● **WHAT YOU NEED TO DO**: Instruction for the data below: set down exactly the lines from the line with "The height and width of the screenshot is (324, 678)." to the line with "Image resolution: width=1580", inclusive, and no others.
== Segment start ==
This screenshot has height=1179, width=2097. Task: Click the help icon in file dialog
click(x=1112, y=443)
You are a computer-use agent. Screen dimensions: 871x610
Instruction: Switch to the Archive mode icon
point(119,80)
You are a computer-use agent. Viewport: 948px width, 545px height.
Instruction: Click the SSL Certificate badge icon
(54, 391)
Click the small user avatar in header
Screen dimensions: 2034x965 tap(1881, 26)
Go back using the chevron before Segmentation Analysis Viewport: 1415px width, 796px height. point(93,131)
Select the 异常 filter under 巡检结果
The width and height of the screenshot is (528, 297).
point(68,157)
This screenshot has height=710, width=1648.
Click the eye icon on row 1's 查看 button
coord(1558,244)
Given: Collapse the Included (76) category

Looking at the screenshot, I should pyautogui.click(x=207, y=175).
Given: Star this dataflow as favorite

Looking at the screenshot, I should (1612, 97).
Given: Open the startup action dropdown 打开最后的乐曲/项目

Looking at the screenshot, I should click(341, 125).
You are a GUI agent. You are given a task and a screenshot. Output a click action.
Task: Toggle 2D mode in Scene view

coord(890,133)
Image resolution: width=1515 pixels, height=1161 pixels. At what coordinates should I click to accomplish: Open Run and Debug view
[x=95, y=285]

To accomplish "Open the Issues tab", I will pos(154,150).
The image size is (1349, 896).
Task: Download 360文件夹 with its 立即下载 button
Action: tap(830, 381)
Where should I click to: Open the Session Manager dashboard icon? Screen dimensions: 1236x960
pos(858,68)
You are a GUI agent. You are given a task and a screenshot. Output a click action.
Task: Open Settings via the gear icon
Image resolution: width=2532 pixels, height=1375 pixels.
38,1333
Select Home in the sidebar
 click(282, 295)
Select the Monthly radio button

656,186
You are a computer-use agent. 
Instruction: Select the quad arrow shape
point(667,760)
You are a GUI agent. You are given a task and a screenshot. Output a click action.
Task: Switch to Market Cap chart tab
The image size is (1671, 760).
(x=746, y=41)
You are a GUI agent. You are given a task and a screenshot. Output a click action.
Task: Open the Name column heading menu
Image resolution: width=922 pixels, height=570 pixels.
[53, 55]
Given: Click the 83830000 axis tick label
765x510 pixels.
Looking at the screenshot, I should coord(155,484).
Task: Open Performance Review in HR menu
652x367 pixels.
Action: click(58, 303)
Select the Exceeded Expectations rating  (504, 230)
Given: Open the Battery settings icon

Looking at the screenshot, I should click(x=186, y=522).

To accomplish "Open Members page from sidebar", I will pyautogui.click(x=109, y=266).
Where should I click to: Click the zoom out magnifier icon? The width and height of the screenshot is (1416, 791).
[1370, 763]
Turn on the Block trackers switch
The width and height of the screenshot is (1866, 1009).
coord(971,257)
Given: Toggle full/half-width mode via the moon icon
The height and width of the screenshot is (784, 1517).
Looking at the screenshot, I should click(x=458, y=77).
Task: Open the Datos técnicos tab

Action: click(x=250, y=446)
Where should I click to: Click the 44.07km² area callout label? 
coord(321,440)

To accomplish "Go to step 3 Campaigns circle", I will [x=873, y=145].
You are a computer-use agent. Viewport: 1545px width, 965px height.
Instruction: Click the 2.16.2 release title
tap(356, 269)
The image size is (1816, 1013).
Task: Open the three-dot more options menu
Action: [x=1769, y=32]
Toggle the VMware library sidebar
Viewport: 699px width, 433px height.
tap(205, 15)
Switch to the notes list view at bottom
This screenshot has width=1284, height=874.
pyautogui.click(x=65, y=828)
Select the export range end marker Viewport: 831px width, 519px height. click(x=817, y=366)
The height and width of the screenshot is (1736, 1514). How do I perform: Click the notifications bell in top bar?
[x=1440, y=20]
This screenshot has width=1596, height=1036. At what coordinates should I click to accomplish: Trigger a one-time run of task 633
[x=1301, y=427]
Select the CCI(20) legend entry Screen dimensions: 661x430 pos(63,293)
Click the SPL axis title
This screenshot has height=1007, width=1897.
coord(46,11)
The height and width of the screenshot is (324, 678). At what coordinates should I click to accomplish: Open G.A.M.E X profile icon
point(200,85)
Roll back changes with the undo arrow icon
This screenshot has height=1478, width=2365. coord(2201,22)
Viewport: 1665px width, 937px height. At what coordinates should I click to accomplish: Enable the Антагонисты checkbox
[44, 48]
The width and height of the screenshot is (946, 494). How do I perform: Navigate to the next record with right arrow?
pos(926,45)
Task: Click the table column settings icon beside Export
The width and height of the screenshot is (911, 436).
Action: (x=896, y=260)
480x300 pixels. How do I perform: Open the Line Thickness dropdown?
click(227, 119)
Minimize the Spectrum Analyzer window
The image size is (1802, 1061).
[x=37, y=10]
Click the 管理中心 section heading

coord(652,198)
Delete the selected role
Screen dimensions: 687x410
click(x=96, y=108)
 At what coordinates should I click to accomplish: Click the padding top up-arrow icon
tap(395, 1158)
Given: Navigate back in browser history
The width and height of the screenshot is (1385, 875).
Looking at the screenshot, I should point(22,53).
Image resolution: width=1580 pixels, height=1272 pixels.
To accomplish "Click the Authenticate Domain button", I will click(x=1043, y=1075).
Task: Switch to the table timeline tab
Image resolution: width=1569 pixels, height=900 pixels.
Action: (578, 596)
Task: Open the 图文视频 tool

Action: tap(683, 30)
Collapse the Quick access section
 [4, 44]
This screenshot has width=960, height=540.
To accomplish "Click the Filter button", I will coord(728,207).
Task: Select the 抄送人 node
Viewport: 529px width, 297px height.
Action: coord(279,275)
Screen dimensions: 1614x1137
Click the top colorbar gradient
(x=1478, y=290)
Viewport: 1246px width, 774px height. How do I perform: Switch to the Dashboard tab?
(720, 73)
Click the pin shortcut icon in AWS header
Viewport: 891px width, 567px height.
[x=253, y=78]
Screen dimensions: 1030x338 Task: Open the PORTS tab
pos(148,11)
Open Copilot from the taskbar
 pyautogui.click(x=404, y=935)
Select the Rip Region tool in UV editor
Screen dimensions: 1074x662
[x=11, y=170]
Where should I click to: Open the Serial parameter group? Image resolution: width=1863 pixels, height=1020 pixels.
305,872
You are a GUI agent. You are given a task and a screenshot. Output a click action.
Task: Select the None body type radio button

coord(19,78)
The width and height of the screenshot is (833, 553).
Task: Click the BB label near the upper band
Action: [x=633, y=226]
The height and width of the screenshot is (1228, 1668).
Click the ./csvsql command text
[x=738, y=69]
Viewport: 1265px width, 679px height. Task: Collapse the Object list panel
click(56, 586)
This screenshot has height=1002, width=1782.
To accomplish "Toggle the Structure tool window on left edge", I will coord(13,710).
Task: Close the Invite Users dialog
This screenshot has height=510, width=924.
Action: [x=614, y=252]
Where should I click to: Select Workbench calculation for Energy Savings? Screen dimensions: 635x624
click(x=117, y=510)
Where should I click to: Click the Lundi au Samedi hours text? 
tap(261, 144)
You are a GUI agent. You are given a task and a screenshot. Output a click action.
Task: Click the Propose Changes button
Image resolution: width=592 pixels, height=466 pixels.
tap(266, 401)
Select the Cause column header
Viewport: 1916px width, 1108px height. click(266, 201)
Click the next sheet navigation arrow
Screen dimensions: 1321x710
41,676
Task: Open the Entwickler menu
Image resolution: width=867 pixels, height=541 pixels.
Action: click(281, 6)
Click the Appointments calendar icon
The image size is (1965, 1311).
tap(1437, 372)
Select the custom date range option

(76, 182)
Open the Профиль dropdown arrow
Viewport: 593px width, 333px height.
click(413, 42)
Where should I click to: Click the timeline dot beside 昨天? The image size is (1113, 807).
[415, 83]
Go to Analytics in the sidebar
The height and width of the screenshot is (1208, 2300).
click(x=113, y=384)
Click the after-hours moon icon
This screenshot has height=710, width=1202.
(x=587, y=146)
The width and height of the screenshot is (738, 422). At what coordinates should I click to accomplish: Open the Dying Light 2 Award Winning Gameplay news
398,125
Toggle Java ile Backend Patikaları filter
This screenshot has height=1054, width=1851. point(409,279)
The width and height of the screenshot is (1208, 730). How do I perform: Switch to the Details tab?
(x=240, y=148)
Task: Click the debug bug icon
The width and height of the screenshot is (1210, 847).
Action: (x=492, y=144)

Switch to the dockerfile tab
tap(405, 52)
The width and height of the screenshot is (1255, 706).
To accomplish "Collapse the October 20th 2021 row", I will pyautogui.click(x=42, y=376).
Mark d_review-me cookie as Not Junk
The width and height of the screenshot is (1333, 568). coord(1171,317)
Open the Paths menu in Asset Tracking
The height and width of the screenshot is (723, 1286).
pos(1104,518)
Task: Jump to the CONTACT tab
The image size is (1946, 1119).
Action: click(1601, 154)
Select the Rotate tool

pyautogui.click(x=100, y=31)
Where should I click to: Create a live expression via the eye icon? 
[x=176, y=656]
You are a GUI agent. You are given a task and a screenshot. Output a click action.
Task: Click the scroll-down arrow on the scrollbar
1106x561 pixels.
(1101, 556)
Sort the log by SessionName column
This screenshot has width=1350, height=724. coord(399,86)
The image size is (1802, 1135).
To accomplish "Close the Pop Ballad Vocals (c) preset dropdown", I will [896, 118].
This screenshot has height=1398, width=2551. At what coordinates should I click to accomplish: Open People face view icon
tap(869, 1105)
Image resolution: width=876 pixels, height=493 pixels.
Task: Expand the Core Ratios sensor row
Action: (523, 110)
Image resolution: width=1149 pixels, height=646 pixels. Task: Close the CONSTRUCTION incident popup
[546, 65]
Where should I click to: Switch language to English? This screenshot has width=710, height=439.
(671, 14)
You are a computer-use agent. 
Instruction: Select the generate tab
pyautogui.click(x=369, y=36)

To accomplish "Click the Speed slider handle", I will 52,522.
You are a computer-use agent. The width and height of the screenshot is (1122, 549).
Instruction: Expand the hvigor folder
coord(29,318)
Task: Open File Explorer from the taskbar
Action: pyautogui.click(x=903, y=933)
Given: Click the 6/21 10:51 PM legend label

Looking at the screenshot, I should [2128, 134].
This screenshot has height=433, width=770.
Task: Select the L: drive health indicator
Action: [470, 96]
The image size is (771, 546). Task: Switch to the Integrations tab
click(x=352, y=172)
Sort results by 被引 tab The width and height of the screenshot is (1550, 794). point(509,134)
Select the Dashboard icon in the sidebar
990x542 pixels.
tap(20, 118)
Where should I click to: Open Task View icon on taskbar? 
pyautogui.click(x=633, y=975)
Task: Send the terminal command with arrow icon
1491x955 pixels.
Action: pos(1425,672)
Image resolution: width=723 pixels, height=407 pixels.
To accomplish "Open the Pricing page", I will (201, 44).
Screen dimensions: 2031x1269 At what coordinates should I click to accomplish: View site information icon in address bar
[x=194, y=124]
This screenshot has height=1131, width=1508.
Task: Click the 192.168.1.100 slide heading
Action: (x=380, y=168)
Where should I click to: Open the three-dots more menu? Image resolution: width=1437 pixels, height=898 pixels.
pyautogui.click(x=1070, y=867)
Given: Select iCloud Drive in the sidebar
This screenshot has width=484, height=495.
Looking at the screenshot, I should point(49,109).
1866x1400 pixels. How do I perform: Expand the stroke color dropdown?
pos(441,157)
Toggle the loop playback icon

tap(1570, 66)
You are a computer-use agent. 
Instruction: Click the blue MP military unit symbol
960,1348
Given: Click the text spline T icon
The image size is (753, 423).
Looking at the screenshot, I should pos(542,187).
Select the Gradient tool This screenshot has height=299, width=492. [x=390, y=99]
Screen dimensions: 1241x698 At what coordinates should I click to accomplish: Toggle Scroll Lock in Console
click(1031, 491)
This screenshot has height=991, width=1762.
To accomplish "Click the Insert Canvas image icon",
== Segment end ==
● **EXPECTED ANSWER**:
The height and width of the screenshot is (324, 678). At what coordinates should I click to accomplish: Open G.A.M.E X profile icon
point(200,85)
Roll back changes with the undo arrow icon
This screenshot has height=1478, width=2365. coord(2201,22)
Viewport: 1665px width, 937px height. At what coordinates should I click to accomplish: Enable the Антагонисты checkbox
[44, 48]
The width and height of the screenshot is (946, 494). How do I perform: Navigate to the next record with right arrow?
pos(926,45)
Task: Click the table column settings icon beside Export
The width and height of the screenshot is (911, 436).
Action: (x=896, y=260)
480x300 pixels. How do I perform: Open the Line Thickness dropdown?
click(227, 119)
Minimize the Spectrum Analyzer window
The image size is (1802, 1061).
[x=37, y=10]
Click the 管理中心 section heading

coord(652,198)
Delete the selected role
Screen dimensions: 687x410
click(x=96, y=108)
 At what coordinates should I click to accomplish: Click the padding top up-arrow icon
tap(395, 1158)
Given: Navigate back in browser history
The width and height of the screenshot is (1385, 875).
Looking at the screenshot, I should point(22,53).
Image resolution: width=1580 pixels, height=1272 pixels.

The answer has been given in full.